Cuando se trata de la Iglesia, la banca o cualquier otro poderoso, decíamos, la palabra es libertad. Si alguien se caga en Dios o si alguien clama por la miseria de su salario, nos olvidamos de la libertad y soltamos lo del respeto y lo de la competencia, que son las palabras para los de abajo. Y la responsabilidad, que es otra palabra para los de abajo que tiene su gracia. La contrapartida de la libertad es la responsabilidad, en la medida en que eres libre tienes que asumir las consecuencias de tus actos. Así que los desahucios son culpa de quien no calculó que iba a perder su empleo. Que se jodan, dijo en celebrada ocasión Andrea Fabra, sintetizando como nadie el neoliberalismo. Que no pidan ahora que los saque el Gobierno, dicen Alaska y Mario, intentando aparentar una mano de pintura postmoderna en la carcunda más rancia.

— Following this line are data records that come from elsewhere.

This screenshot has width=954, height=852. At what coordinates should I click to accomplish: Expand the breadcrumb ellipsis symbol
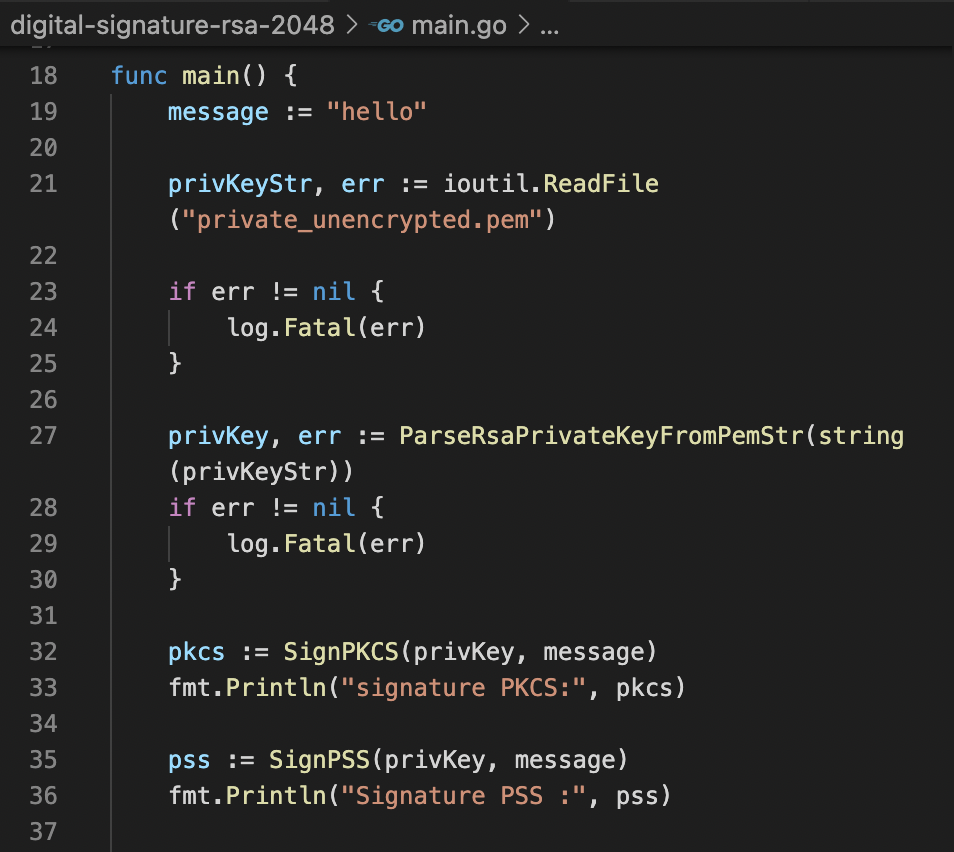549,25
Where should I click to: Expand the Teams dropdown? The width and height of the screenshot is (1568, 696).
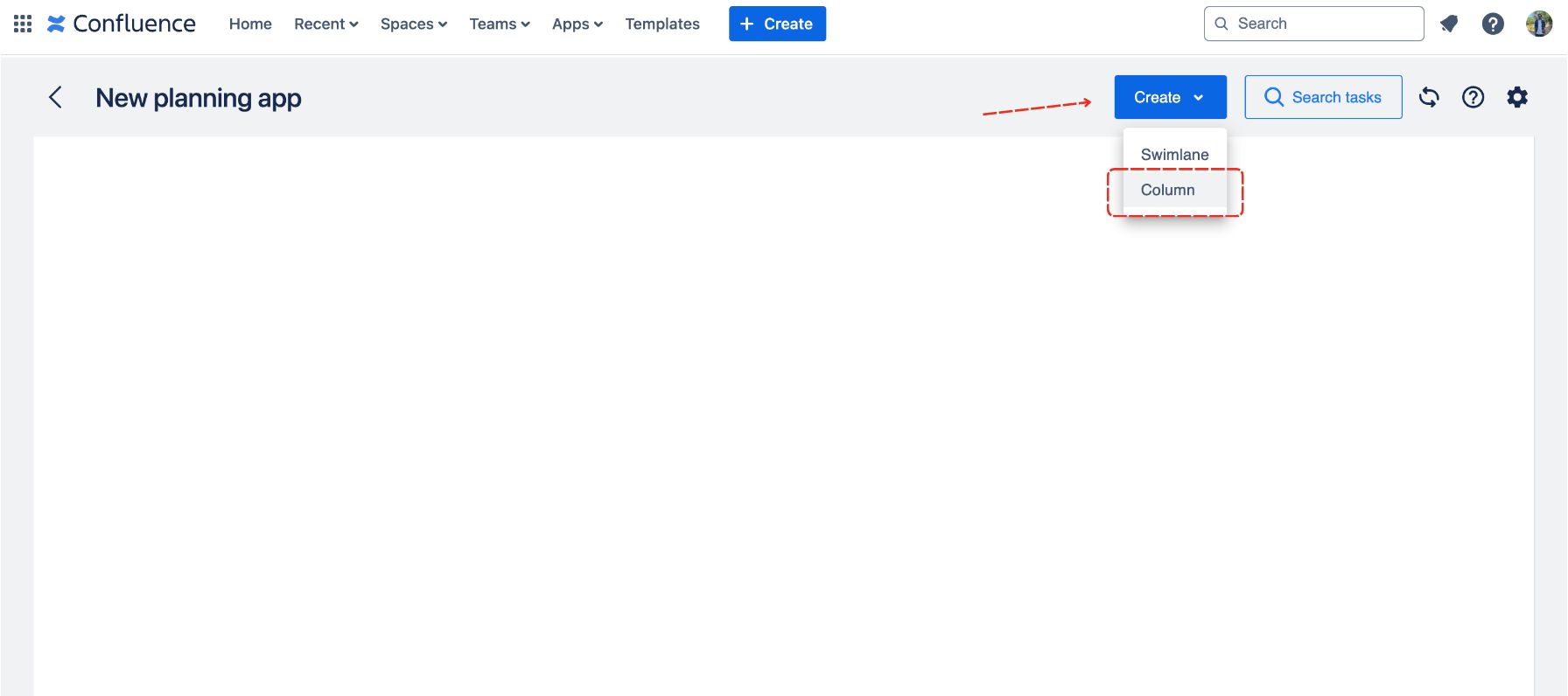click(499, 24)
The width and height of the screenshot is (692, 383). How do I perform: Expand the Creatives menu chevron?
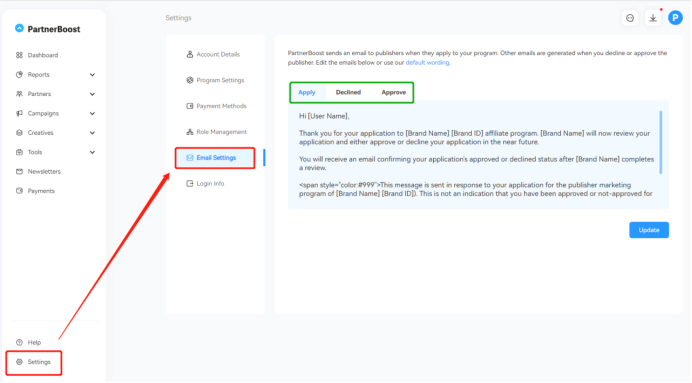tap(92, 133)
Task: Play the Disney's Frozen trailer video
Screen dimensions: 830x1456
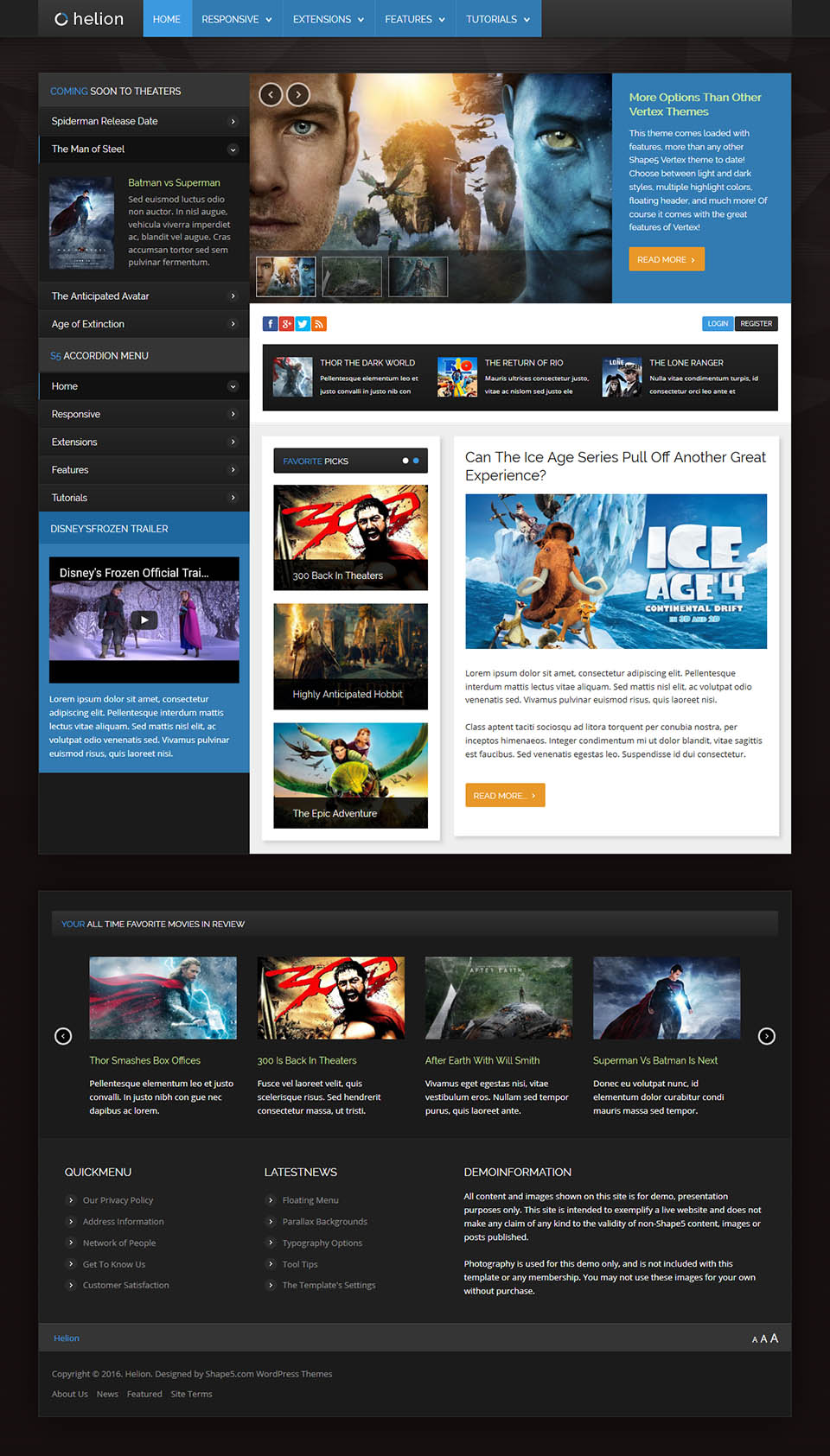Action: (x=144, y=620)
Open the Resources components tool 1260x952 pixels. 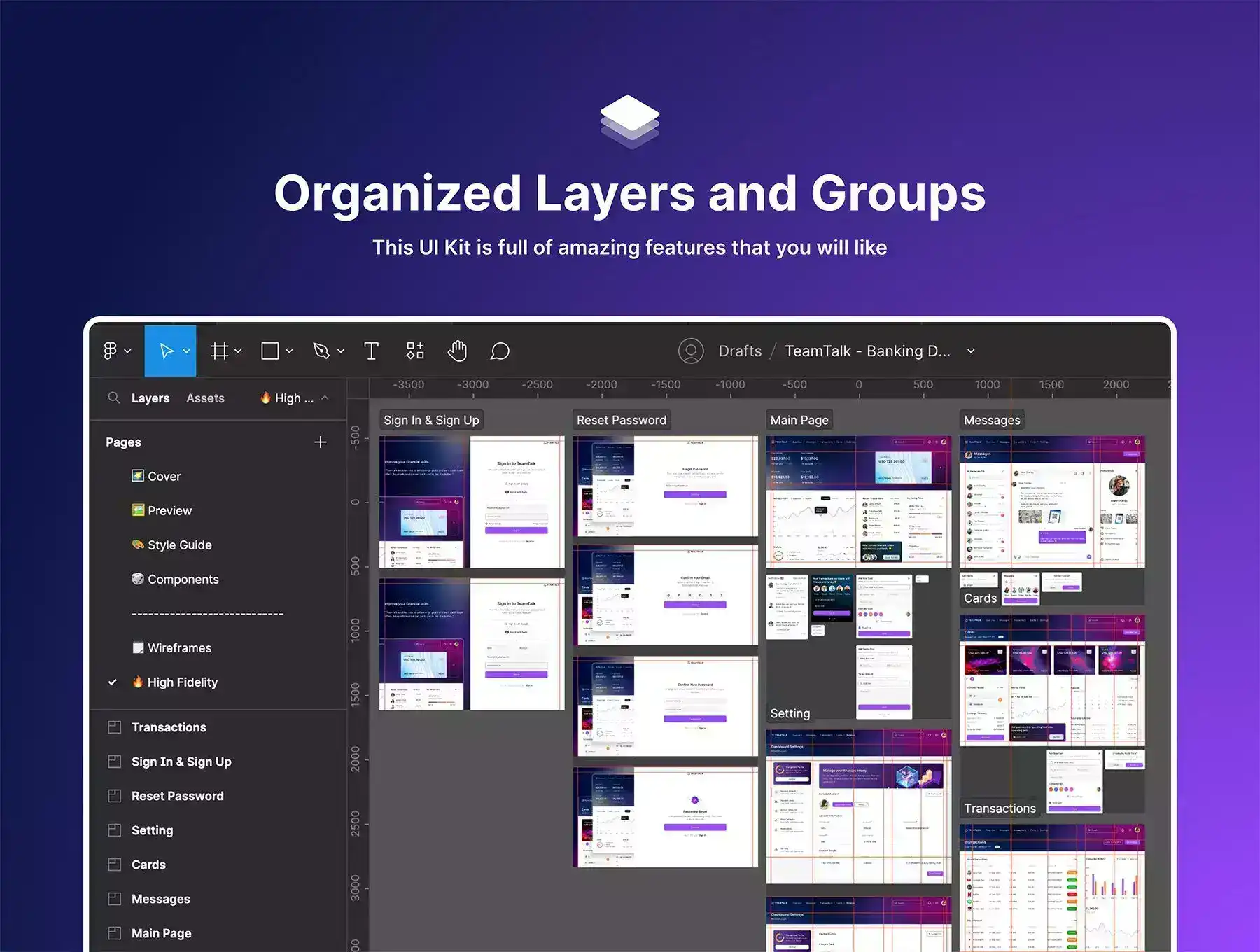coord(415,351)
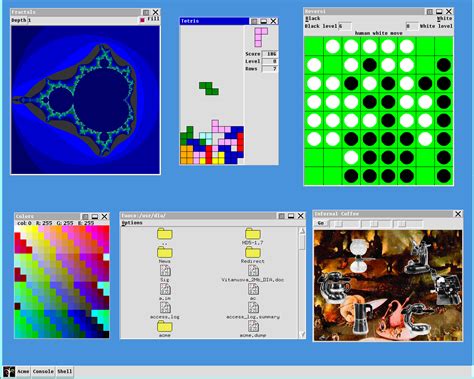Toggle the Fill checkbox in Fractals

tap(142, 20)
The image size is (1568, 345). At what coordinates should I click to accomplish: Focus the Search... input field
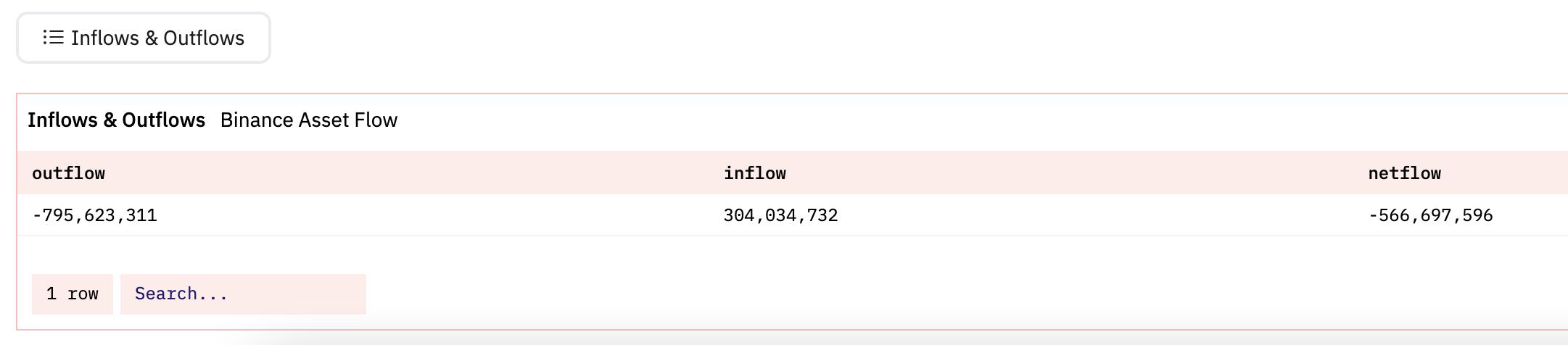(x=243, y=294)
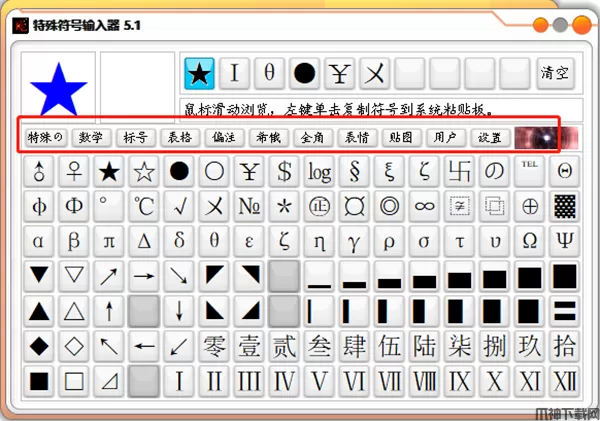This screenshot has width=600, height=421.
Task: Click the Omega Ω symbol
Action: coord(530,241)
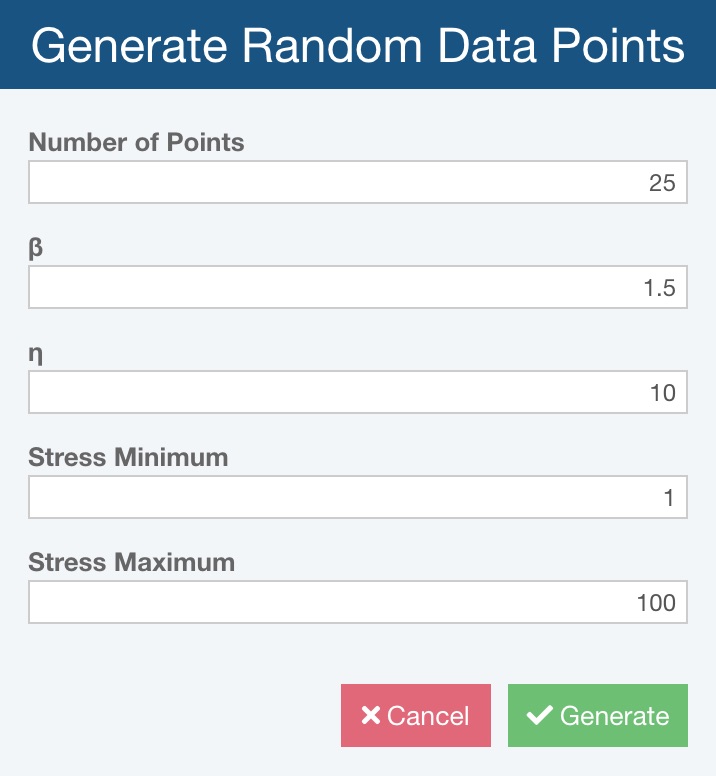Click the "Number of Points" label
Image resolution: width=716 pixels, height=776 pixels.
tap(136, 142)
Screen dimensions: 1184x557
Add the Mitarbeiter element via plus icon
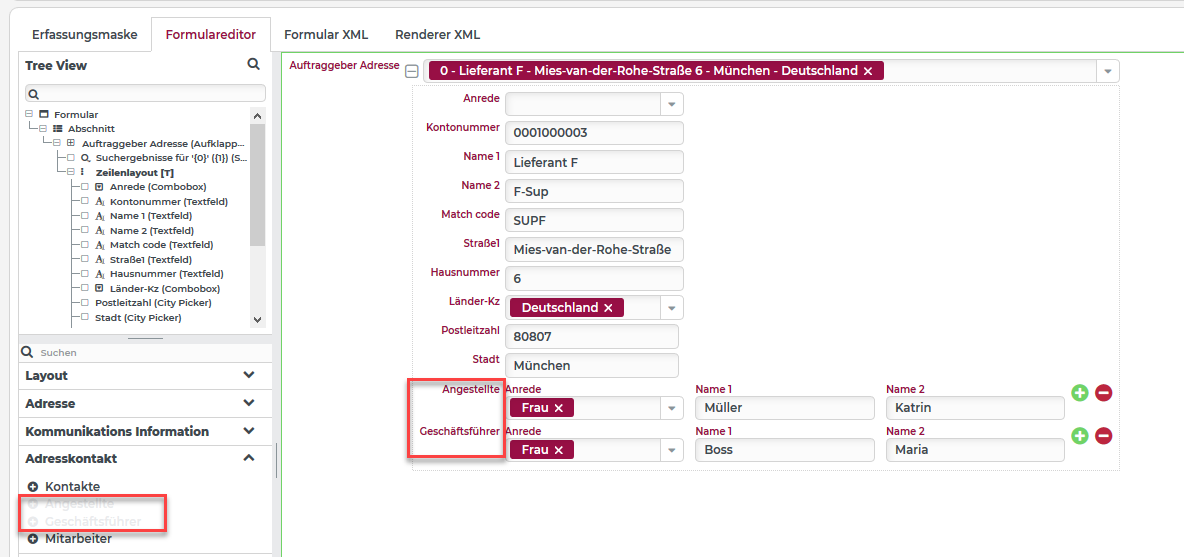(x=32, y=539)
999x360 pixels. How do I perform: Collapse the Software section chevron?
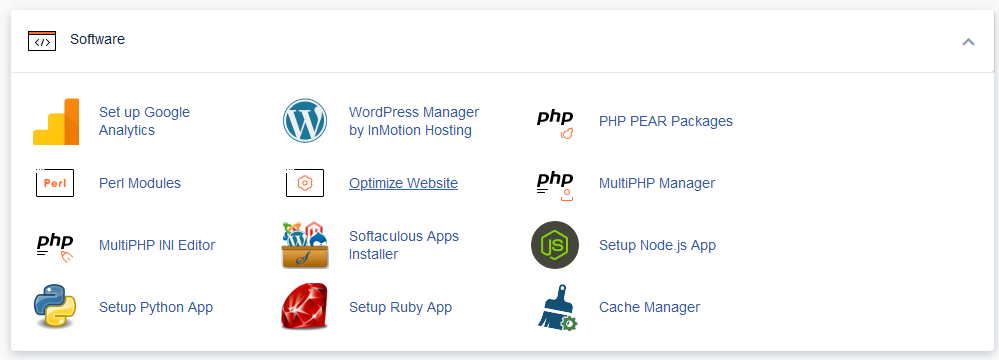(x=968, y=42)
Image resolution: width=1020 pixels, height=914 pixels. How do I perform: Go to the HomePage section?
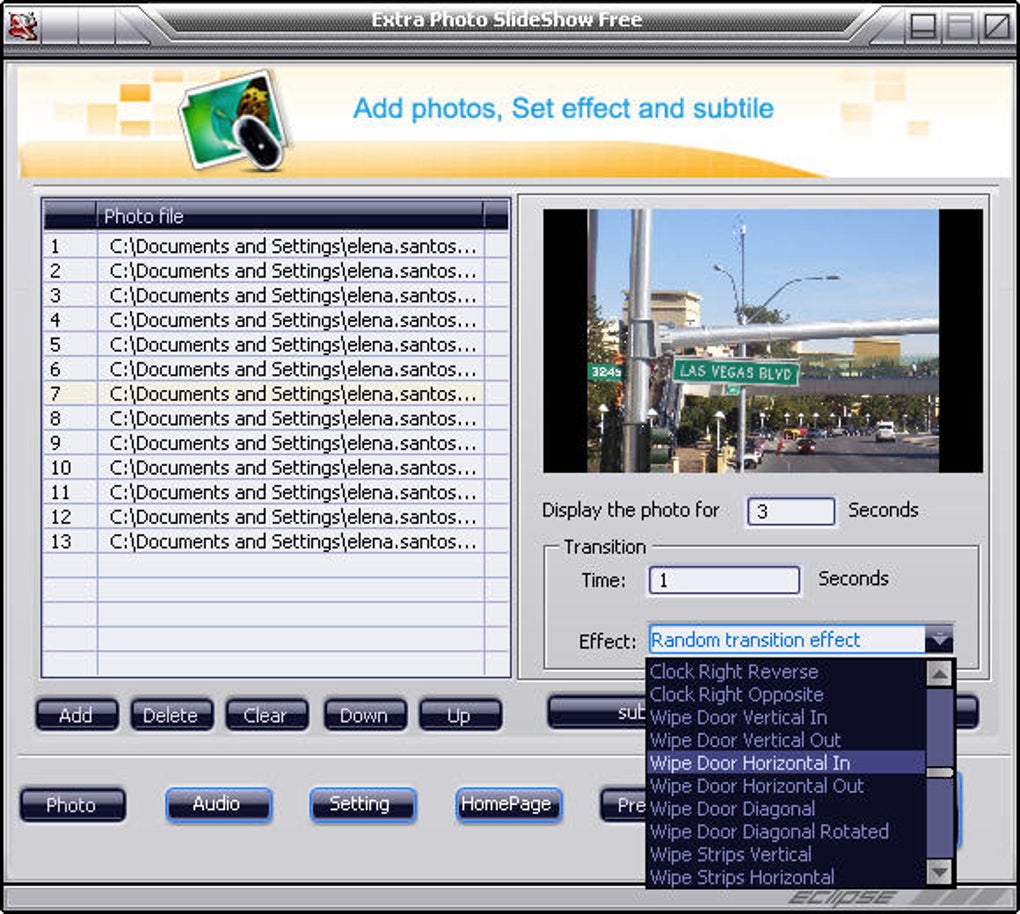pyautogui.click(x=507, y=804)
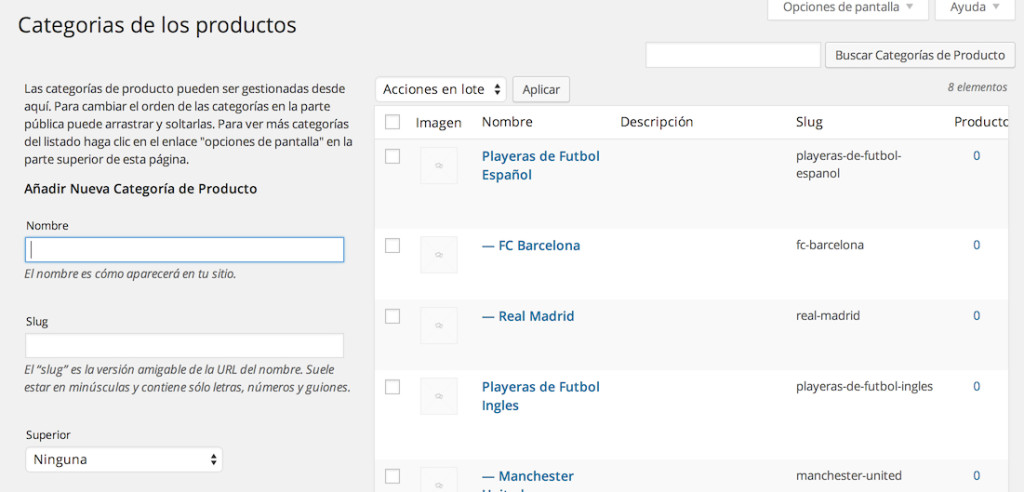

Pero es bien evidente que la banca no asume ninguna responsabilidad con los desmanes con los que hundieron la economía nacional. En su caso el fracaso se convierte en tarea de todos. Y cuando hacen trapicheos para cargar al cliente con sus propios impuestos, el Tribunal Supremo nos recuerda lo que es el neoliberalismo. La libertad es para los de arriba. La responsabilidad es para los de abajo. Parece un chiste: la libertad de los de arriba exige que los de abajo sean responsables de sus actos. Vargas Llosa ama tanto la libertad que le parece que teorizar sobre la historia es reaccionario. De tan libres que somos lo humano es maravillosamente impredecible. Salvo si hablamos de pensiones y estado del bienestar. Las tendencias que hacen insostenible el sistema son tan firmes como las leyes físicas y es tan inútil negarlas como negar la gravitación. El escándalo Supremo del Tribunal nos recuerda que no hay versiones degeneradas del neoliberalismo. El neoliberalismo es exactamente esto que acaba de pasar, una degeneración asilvestrada de la civilización, una cínica y desvergonzada versión de la jungla.